Records>
■ ■ ■ ■

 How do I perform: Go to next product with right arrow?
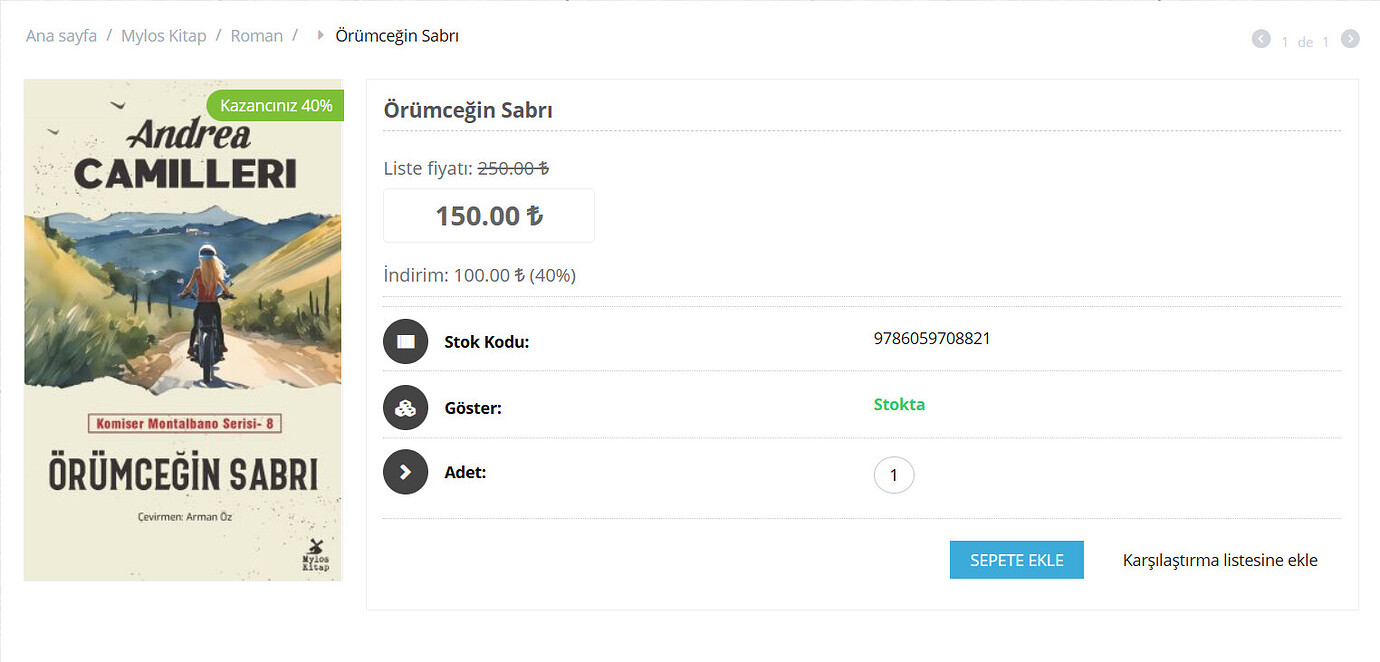pos(1350,39)
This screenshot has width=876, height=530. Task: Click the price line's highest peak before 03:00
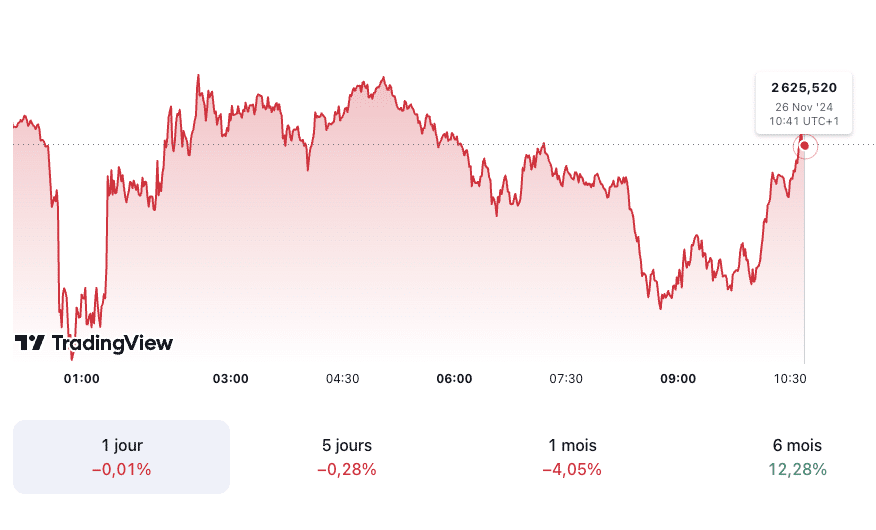198,76
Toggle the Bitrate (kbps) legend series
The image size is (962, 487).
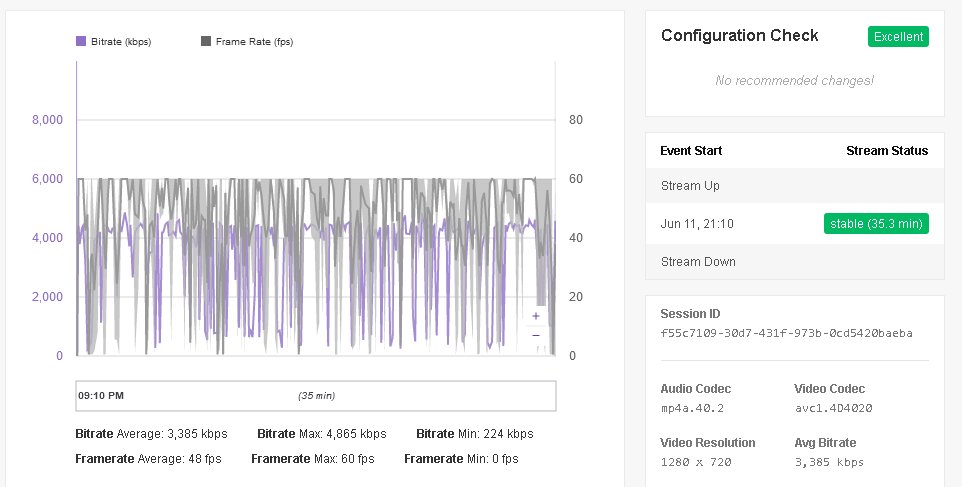tap(120, 42)
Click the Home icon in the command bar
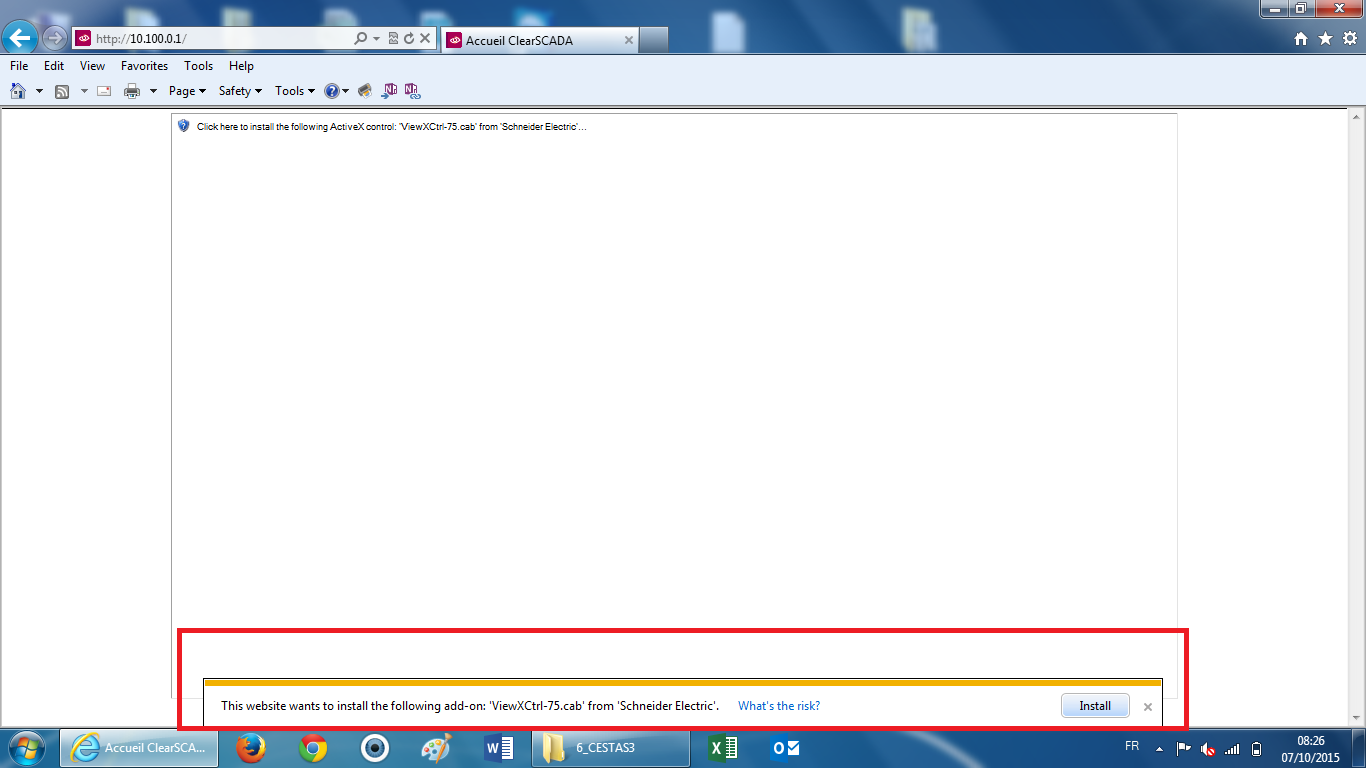This screenshot has width=1366, height=768. pyautogui.click(x=18, y=91)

■ ■ ■ ■

Action item> Extract the full listing above verbatim; pictures are to be left out of the copy.

Solved exercise>
 How do I perform: Go to next product with right arrow?
pos(1350,39)
This screenshot has width=876, height=530. Task: Click the price line's highest peak before 03:00
198,76
Toggle the Bitrate (kbps) legend series
The image size is (962, 487).
tap(120, 42)
Click the Home icon in the command bar
This screenshot has width=1366, height=768. pyautogui.click(x=18, y=91)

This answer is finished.